Œuvre
La Machine infernale (1934)
L'horreur d'un accident qu'on découvre sur sa route provient de ce qu'il est de la vitesse immobile, un cri changé en silence (et non pas du silence après un cri).
Il fait beau croire aux prodiges lorsque les prodiges nous arrangent et lorsque les prodiges nous dérangent, il fait beau ne plus y croire.
Apprenez que tout ce qui se classe empeste la mort. Il faut se déclasser, Tirésias, sortir du rang. C'est le signe des chefs-d'oeuvre et des héros.
Les gens exigent qu'on leur explique la poésie.
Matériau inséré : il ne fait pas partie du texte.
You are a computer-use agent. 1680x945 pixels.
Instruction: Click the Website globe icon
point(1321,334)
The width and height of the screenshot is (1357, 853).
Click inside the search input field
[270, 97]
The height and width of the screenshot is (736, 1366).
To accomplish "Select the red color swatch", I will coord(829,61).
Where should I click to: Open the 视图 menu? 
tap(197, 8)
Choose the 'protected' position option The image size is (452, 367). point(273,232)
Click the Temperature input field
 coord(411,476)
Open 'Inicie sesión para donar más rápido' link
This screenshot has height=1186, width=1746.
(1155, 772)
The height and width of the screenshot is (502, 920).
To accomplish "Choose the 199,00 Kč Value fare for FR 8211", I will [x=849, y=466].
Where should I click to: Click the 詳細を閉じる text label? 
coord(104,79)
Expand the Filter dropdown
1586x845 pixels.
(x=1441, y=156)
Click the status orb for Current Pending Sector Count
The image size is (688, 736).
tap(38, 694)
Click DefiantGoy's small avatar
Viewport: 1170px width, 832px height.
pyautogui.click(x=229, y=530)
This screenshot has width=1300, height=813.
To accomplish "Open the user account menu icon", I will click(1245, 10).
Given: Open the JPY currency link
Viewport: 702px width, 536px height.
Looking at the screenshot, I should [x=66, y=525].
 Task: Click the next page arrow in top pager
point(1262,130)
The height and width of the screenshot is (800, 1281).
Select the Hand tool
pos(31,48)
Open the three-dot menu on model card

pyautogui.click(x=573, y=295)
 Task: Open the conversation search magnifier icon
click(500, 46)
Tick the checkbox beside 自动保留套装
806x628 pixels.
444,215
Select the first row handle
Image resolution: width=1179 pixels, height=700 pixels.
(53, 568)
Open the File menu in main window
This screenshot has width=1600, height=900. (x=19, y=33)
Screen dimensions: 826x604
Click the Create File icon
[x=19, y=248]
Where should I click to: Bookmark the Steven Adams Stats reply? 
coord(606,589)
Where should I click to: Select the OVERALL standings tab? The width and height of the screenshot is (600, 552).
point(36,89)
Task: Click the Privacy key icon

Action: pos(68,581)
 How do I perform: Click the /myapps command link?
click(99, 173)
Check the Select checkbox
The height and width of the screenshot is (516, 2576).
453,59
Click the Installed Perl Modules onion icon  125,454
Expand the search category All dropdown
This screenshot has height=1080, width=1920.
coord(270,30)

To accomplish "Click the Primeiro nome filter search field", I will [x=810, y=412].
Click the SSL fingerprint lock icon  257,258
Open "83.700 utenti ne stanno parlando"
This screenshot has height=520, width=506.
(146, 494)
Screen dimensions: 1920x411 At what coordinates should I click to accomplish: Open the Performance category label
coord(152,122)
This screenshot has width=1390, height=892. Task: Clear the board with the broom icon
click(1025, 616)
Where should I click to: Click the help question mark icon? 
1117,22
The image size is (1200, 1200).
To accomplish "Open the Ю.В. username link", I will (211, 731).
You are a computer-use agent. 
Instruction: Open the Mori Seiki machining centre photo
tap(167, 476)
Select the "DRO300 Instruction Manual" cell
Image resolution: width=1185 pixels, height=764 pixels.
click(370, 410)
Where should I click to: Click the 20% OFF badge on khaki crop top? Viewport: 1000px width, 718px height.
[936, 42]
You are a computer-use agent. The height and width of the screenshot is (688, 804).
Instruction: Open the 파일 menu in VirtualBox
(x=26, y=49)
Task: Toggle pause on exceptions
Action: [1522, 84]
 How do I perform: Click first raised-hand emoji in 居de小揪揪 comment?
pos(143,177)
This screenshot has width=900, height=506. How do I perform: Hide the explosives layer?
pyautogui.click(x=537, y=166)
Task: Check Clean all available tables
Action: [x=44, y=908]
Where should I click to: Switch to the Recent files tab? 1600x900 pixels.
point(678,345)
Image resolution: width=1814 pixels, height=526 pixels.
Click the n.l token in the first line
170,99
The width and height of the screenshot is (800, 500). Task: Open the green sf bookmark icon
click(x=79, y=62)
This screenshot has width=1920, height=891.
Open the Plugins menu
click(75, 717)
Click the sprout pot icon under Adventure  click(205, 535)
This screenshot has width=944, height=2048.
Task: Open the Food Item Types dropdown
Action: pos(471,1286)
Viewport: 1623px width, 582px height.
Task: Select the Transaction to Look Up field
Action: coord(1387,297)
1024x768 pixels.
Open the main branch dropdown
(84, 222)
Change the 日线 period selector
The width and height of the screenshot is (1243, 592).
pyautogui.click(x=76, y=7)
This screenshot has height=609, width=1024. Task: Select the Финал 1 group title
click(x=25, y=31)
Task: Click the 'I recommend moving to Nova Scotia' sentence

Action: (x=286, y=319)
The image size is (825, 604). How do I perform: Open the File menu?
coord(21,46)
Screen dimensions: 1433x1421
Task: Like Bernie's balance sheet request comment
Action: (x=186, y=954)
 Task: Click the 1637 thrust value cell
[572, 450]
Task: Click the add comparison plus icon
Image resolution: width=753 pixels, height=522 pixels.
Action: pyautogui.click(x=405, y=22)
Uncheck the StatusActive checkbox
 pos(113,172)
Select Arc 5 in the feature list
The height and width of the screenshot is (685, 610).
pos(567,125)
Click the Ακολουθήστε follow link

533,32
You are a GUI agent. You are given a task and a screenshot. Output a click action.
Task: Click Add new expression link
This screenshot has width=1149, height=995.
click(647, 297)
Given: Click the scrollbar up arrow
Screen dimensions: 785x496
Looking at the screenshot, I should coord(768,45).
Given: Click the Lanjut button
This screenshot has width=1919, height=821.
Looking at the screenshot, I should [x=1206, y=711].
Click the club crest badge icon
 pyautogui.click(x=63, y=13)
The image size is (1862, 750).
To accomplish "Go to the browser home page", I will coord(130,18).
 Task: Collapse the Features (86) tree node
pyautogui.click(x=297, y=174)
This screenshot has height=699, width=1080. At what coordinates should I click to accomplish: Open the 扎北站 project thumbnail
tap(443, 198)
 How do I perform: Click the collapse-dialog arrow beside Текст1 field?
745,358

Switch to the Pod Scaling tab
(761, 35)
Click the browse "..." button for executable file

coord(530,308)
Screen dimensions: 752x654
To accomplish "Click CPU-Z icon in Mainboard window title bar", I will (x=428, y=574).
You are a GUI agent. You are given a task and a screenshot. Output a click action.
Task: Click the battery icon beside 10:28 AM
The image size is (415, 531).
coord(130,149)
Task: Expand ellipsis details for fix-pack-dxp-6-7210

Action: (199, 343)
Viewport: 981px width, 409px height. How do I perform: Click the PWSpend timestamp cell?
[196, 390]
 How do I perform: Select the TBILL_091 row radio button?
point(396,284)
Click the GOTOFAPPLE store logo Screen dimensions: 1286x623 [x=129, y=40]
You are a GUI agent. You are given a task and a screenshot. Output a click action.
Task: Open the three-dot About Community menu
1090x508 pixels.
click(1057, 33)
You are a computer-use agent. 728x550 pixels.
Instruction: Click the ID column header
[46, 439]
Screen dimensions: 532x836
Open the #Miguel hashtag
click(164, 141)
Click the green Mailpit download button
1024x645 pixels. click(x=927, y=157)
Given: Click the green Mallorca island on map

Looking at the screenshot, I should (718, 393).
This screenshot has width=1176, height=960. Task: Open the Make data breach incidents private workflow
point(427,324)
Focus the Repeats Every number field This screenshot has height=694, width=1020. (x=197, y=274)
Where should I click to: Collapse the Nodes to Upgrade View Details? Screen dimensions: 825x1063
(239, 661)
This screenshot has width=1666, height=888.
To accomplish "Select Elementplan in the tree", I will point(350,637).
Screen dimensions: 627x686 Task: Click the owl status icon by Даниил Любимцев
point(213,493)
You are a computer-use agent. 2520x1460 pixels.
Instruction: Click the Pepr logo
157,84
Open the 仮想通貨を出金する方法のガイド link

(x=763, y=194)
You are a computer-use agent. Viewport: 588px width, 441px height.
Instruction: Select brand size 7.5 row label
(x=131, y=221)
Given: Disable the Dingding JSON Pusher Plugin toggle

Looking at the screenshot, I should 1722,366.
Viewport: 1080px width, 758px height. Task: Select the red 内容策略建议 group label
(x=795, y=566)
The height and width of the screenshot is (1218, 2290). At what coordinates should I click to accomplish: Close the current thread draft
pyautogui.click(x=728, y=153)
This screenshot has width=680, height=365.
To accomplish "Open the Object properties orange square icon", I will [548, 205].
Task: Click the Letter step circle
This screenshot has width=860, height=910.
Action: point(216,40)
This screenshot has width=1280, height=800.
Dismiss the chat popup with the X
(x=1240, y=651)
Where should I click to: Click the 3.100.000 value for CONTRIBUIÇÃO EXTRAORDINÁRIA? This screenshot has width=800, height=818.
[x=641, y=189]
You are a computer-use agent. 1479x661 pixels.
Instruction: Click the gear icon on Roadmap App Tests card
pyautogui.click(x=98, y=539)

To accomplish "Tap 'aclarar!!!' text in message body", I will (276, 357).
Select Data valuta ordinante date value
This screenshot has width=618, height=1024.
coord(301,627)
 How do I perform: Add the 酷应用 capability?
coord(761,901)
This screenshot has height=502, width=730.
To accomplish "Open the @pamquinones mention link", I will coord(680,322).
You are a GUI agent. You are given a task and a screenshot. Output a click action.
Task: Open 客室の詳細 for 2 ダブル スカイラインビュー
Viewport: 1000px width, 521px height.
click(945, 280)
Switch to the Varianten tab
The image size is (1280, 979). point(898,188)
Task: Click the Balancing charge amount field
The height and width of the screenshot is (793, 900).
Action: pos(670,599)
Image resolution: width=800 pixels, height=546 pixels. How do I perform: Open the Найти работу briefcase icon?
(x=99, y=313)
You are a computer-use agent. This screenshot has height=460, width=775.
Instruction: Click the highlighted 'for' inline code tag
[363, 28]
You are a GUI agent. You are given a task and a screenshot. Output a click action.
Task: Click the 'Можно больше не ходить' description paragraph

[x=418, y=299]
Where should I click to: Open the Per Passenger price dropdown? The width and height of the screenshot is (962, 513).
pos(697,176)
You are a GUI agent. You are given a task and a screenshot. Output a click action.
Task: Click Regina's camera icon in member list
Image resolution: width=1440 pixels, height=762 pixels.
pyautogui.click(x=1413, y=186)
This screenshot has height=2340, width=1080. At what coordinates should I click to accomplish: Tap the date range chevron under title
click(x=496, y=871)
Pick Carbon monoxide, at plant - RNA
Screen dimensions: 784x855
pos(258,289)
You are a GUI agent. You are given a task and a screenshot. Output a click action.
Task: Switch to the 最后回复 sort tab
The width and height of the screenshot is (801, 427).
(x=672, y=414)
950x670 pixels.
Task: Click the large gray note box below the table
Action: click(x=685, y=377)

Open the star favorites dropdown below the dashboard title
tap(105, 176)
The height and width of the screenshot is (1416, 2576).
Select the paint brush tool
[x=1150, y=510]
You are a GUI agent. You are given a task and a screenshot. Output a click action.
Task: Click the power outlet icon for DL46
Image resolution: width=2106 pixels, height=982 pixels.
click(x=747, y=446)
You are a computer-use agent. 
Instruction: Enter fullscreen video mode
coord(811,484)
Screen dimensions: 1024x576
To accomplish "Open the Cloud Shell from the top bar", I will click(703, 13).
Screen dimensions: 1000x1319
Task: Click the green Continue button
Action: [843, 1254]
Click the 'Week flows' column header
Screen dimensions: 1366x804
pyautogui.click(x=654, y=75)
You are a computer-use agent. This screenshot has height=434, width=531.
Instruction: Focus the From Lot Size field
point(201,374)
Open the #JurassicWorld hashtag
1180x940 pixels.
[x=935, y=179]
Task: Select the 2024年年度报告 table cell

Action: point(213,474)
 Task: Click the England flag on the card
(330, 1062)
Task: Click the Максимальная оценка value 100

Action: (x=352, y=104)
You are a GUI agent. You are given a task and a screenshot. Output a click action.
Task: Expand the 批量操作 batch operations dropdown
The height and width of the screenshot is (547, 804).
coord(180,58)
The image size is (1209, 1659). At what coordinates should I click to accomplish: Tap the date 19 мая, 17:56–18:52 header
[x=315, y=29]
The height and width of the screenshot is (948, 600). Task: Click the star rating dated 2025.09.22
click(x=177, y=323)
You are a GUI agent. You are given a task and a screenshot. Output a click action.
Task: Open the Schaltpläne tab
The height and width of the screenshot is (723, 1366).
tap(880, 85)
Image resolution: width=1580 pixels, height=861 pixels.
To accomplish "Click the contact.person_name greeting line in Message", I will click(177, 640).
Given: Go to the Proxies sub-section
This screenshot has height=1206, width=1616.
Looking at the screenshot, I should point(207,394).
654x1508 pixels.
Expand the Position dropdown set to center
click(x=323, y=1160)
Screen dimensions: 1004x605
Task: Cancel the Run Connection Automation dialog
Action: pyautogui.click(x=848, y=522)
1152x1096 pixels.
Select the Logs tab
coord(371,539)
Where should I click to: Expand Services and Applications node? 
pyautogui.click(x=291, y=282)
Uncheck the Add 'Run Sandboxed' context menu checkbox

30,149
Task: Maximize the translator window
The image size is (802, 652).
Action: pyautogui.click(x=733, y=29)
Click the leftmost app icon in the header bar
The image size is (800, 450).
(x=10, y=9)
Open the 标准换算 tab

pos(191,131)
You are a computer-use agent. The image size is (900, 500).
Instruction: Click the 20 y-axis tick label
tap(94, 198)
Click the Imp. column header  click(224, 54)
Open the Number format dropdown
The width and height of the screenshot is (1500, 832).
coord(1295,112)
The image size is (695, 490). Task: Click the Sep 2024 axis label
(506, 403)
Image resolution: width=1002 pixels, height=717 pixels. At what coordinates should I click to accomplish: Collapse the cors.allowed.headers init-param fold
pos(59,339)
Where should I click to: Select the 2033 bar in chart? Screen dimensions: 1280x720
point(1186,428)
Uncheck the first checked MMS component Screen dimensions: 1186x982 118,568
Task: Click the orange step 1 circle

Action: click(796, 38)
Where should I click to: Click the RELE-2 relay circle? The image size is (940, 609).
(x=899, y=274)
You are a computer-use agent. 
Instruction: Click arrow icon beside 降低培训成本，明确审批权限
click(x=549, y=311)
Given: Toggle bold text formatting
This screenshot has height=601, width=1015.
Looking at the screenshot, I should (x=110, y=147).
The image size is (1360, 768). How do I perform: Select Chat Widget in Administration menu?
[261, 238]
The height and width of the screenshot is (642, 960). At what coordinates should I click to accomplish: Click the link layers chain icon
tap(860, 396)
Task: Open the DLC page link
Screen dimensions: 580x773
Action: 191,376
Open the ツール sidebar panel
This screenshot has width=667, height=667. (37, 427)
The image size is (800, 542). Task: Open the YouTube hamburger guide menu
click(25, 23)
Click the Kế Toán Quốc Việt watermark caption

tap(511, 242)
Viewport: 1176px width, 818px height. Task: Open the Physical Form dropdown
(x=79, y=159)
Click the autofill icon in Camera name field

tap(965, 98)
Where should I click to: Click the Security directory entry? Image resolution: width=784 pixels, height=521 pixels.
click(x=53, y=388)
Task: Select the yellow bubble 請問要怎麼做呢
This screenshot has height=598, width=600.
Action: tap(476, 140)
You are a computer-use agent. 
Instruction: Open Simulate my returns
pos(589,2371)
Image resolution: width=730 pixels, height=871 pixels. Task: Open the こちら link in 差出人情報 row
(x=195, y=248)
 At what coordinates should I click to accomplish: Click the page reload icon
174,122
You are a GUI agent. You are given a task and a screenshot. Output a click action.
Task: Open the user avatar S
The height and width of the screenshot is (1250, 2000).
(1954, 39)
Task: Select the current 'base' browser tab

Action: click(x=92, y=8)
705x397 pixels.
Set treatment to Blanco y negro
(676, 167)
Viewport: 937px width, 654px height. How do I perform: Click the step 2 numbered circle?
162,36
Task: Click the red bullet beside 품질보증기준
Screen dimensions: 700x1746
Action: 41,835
Ils ignorent que la poésie est un monde fermé où l'on reçoit très peu et où il arrive même qu'on ne reçoive personne.
Les dieux ont voulu, pour le fonctionnement de leur machine infernale, que toutes les malchances surgissent sous le déguisement de la chance.
Ils dorment debout, et, malgré quelque signe d'intelligence et de politesse du destin, le sommeil les empêchera de voir la trappe qui se ferme sur eux pour toujours.
Un conseil : Laisse les princes s'arranger avec les princes, les fantômes avec les fantômes, et les soldats avec les soldats.